A 78-year-old woman was referred acutely by her GP to a hospital on a Thursday with concerns about vomiting and dehydration, an irregular pulse, and a groin lump. The referral contained the previous history and queried the presence of a hernia. The woman was reviewed by a junior medical registrar and a consultant, provisionally diagnosed with an abdominal malignancy, and a treatment plan was initiated. The registrar did not mention the possibility of a hernia and the consultant did not read the referral. No differential diagnosis was documented.

The day following her admission, the consultant was rostered in another town, so the woman was reviewed by the registrar alone. He spoke with the woman's GP, who again queried a diagnosis of hernia and expressed concern that the cause of the vomiting had not been found. The registrar did not inform the consultant of the GP's concerns.

Over the weekend the woman had no medical review for 27 hours, during which time her vomiting continued, and her breathing deteriorated significantly. The woman was diagnosed with, and treated for, community-acquired pneumonia. There was a rapid deterioration in her clinical signs on the Saturday evening, and she subsequently vomited, aspirated, and went into hypoxic cardiac arrest. She was resuscitated, and a later operation confirmed a diagnosis of incarcerated femoral hernia. Sadly, the woman died from the severe hypoxic brain injury she suffered during her cardiac arrest.

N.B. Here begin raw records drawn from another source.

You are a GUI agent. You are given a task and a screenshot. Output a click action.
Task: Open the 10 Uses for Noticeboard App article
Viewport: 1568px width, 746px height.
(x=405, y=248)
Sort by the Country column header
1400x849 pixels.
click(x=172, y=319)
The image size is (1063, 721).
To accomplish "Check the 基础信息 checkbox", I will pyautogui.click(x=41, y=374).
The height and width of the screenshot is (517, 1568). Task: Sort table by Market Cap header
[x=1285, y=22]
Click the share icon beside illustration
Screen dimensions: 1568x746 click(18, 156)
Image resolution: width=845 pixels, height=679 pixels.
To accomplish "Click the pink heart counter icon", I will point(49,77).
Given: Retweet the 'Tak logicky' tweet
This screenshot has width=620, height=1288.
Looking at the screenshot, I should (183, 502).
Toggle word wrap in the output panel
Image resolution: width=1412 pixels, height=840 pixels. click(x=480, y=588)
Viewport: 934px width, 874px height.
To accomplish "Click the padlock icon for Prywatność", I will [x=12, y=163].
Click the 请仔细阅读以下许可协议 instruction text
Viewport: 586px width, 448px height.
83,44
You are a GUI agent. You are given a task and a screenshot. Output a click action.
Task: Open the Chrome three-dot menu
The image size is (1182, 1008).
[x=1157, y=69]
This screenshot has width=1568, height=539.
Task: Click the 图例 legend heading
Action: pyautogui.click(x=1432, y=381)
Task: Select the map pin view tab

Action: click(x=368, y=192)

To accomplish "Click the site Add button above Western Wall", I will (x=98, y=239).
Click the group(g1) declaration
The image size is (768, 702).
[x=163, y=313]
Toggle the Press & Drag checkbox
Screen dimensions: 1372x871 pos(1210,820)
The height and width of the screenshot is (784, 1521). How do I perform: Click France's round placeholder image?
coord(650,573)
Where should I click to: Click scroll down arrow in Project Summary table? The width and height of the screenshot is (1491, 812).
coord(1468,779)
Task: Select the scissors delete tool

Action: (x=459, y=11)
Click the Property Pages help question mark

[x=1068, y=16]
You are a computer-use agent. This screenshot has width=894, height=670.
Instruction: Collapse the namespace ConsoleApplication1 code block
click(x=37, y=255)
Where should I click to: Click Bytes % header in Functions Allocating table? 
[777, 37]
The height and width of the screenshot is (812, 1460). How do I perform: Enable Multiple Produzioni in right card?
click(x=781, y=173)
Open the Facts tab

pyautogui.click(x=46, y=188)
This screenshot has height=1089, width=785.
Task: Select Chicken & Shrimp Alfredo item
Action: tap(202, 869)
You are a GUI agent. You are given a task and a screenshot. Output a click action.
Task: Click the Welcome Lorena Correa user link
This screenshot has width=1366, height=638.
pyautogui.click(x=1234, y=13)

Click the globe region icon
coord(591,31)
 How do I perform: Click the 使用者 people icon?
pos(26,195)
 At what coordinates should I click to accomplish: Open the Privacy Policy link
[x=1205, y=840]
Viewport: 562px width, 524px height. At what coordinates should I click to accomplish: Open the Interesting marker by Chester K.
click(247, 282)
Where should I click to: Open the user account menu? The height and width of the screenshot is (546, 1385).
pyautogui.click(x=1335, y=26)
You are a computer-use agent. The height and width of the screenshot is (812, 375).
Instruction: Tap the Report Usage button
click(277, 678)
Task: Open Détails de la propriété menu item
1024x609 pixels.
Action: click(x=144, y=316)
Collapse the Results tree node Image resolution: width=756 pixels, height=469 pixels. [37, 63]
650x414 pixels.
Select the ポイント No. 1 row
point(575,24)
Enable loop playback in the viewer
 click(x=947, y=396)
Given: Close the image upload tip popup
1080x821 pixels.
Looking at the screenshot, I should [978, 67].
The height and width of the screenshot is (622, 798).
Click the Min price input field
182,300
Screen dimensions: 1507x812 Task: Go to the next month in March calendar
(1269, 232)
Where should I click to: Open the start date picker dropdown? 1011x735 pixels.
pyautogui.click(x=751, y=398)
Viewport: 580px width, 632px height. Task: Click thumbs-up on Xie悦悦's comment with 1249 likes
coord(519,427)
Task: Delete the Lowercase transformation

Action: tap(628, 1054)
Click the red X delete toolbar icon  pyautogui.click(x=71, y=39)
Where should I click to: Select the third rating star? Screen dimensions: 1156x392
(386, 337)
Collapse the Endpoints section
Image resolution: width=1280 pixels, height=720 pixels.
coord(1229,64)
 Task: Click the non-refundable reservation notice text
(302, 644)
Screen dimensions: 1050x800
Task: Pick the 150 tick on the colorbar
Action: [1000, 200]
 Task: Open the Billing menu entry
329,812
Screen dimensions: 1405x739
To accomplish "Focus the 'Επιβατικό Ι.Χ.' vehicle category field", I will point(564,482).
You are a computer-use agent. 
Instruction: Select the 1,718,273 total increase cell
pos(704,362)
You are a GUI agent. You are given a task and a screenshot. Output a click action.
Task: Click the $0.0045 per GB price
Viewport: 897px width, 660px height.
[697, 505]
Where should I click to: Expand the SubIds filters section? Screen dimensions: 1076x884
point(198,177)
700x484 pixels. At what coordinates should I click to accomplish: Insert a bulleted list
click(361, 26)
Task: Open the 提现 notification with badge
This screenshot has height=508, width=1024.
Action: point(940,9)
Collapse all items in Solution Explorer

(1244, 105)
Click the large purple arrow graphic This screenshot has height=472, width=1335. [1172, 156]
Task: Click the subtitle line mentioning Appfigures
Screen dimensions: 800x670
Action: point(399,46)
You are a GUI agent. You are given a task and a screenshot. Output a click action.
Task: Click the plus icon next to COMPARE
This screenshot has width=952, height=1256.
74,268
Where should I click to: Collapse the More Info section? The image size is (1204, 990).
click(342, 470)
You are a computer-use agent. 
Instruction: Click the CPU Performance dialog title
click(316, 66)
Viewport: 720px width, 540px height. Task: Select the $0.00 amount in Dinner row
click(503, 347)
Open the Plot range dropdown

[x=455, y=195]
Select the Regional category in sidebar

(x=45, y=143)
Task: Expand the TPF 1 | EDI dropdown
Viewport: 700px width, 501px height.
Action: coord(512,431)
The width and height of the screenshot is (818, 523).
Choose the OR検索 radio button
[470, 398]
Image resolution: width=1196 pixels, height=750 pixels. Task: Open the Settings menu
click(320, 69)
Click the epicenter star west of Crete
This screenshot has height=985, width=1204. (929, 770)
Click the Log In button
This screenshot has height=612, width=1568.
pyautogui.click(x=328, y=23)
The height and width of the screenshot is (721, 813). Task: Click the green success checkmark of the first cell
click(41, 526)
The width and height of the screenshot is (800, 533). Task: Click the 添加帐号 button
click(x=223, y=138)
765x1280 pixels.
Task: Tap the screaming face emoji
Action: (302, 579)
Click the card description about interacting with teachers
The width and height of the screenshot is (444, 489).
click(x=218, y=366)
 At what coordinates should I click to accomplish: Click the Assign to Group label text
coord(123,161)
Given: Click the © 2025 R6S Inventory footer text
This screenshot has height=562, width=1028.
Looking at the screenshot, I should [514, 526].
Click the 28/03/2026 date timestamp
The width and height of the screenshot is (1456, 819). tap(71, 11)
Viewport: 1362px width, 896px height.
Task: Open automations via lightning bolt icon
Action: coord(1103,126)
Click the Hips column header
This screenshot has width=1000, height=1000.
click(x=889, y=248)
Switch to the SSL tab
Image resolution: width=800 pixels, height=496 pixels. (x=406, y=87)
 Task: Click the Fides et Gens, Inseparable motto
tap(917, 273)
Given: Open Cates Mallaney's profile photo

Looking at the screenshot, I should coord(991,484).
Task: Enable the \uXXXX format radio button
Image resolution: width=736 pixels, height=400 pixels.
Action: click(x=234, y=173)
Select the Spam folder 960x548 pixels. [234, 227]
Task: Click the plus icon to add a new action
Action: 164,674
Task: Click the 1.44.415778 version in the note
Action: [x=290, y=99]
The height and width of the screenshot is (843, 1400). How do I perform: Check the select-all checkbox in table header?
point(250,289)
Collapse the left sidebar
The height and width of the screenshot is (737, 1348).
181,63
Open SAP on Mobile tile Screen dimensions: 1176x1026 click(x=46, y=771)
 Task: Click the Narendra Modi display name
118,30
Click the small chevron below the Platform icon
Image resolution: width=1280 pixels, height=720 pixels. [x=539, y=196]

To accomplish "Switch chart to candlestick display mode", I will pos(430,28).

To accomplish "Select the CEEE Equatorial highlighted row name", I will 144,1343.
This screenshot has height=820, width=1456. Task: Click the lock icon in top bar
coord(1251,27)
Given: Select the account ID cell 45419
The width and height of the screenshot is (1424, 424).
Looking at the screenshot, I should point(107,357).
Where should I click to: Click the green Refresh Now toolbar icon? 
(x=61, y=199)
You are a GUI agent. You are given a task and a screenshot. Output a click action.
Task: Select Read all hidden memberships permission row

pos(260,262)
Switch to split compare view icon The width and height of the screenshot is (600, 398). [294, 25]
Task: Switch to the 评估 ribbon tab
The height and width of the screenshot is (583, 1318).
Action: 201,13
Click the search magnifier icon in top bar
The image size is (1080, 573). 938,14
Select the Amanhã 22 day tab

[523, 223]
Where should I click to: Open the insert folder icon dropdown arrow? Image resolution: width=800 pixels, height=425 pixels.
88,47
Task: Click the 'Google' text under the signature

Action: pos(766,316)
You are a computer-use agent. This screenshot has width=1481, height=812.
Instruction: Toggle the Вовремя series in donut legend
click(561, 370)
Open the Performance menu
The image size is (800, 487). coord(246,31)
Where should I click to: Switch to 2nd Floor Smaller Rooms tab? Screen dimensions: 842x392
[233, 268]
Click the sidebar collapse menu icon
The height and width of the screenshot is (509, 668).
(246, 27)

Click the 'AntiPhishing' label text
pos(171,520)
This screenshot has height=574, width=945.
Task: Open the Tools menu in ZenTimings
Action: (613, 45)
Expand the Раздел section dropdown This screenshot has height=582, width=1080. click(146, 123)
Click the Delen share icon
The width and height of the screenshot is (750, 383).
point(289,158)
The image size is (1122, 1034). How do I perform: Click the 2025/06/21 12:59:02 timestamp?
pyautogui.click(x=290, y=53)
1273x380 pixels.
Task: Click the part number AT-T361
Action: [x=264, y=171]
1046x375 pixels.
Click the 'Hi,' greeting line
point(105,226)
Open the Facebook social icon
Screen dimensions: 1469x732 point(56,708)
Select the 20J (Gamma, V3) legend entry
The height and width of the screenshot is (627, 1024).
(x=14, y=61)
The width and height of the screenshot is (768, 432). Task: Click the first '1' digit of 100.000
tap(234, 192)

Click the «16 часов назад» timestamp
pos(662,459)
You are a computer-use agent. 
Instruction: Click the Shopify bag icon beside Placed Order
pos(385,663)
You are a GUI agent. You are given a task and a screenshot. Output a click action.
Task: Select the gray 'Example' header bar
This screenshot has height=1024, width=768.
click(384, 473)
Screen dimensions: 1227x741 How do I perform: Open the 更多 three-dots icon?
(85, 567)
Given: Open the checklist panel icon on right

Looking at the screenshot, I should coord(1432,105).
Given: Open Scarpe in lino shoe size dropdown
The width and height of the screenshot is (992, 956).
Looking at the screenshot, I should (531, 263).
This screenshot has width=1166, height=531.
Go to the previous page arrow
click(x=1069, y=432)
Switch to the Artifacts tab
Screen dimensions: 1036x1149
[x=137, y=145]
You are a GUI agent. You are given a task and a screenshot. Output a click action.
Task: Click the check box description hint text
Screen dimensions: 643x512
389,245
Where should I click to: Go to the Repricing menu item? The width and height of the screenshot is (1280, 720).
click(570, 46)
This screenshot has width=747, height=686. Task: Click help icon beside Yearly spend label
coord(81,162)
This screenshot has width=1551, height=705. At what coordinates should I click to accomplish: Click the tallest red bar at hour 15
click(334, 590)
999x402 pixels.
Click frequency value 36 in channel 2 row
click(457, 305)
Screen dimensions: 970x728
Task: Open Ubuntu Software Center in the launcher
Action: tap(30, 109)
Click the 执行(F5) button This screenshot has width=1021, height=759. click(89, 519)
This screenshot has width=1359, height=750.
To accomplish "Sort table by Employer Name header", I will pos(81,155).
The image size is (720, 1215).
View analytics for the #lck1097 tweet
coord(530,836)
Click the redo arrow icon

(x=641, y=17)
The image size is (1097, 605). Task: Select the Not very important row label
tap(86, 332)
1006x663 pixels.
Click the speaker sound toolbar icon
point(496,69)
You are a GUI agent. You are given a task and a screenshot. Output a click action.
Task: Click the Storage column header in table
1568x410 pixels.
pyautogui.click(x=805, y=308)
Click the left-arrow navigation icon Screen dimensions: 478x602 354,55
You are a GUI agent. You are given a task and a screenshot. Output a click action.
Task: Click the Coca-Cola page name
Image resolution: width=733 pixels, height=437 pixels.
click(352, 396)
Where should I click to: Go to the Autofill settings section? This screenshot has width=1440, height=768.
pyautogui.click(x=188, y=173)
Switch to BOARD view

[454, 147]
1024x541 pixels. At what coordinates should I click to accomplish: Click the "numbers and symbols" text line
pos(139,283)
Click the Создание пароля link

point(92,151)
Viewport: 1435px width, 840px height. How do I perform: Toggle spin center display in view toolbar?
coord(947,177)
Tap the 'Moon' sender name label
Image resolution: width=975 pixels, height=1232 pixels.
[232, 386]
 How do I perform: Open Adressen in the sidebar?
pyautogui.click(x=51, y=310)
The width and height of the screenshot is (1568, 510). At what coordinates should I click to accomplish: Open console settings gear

The consultant breached Right 4(1) of the Code because he did not take reasonable steps to ensure that he was adequately informed about the woman's history, and failed to consider a hernia as a differential diagnosis.

The registrar breached Right 4(1) because he failed to gather the necessary information and adequately inform the consultant, and he did not seek assistance when the woman's condition did not improve. He also breached Right 4(2) of the Code because his documentation did not meet professional standards.

The district health board failed in its duty to provide an appropriate standard of care to the woman and breached Right 4(1). In addition, the DHB breached Right 4(5) of the Code, because poor documentation and handover by staff resulted in a failure to ensure the woman received quality and continuity of services.